Please reproduce the records from the line containing "Image resolution: width=602" to the line containing "at (1502, 144).", both included, with no changes.
++++ Records for processing
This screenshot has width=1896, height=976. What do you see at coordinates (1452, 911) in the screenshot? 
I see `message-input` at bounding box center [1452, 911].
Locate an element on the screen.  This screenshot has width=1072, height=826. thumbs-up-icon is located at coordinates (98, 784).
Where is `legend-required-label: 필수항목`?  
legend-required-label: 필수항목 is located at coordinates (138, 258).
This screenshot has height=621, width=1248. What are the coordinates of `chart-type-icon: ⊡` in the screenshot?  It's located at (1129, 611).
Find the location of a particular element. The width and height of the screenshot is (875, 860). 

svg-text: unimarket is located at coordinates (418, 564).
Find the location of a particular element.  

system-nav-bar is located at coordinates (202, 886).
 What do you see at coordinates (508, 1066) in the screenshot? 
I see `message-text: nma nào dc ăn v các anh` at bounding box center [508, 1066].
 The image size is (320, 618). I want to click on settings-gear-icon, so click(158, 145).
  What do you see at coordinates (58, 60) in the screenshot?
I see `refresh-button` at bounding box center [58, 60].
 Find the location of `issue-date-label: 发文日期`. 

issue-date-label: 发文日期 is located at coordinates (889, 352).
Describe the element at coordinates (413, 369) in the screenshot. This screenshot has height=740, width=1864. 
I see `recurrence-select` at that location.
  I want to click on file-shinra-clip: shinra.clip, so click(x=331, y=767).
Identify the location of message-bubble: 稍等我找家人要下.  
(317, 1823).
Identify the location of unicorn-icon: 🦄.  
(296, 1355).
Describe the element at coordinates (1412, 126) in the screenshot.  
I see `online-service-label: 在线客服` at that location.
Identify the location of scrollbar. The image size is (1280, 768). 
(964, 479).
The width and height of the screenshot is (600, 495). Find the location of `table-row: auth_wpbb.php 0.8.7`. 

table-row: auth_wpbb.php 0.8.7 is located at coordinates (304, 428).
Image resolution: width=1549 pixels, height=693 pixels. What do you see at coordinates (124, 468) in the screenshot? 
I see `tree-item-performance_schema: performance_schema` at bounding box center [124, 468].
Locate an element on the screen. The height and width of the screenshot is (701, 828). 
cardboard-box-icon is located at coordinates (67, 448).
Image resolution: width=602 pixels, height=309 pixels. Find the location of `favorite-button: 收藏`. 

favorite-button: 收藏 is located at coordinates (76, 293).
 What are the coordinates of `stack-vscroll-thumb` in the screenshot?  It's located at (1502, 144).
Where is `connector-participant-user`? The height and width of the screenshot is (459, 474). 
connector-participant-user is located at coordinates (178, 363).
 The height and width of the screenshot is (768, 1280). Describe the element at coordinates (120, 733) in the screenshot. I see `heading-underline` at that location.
++++++++
# Result below:
Image resolution: width=602 pixels, height=309 pixels. Find the location of `favorite-button: 收藏`. 

favorite-button: 收藏 is located at coordinates (76, 293).
 What are the coordinates of `stack-vscroll-thumb` in the screenshot?  It's located at (1502, 144).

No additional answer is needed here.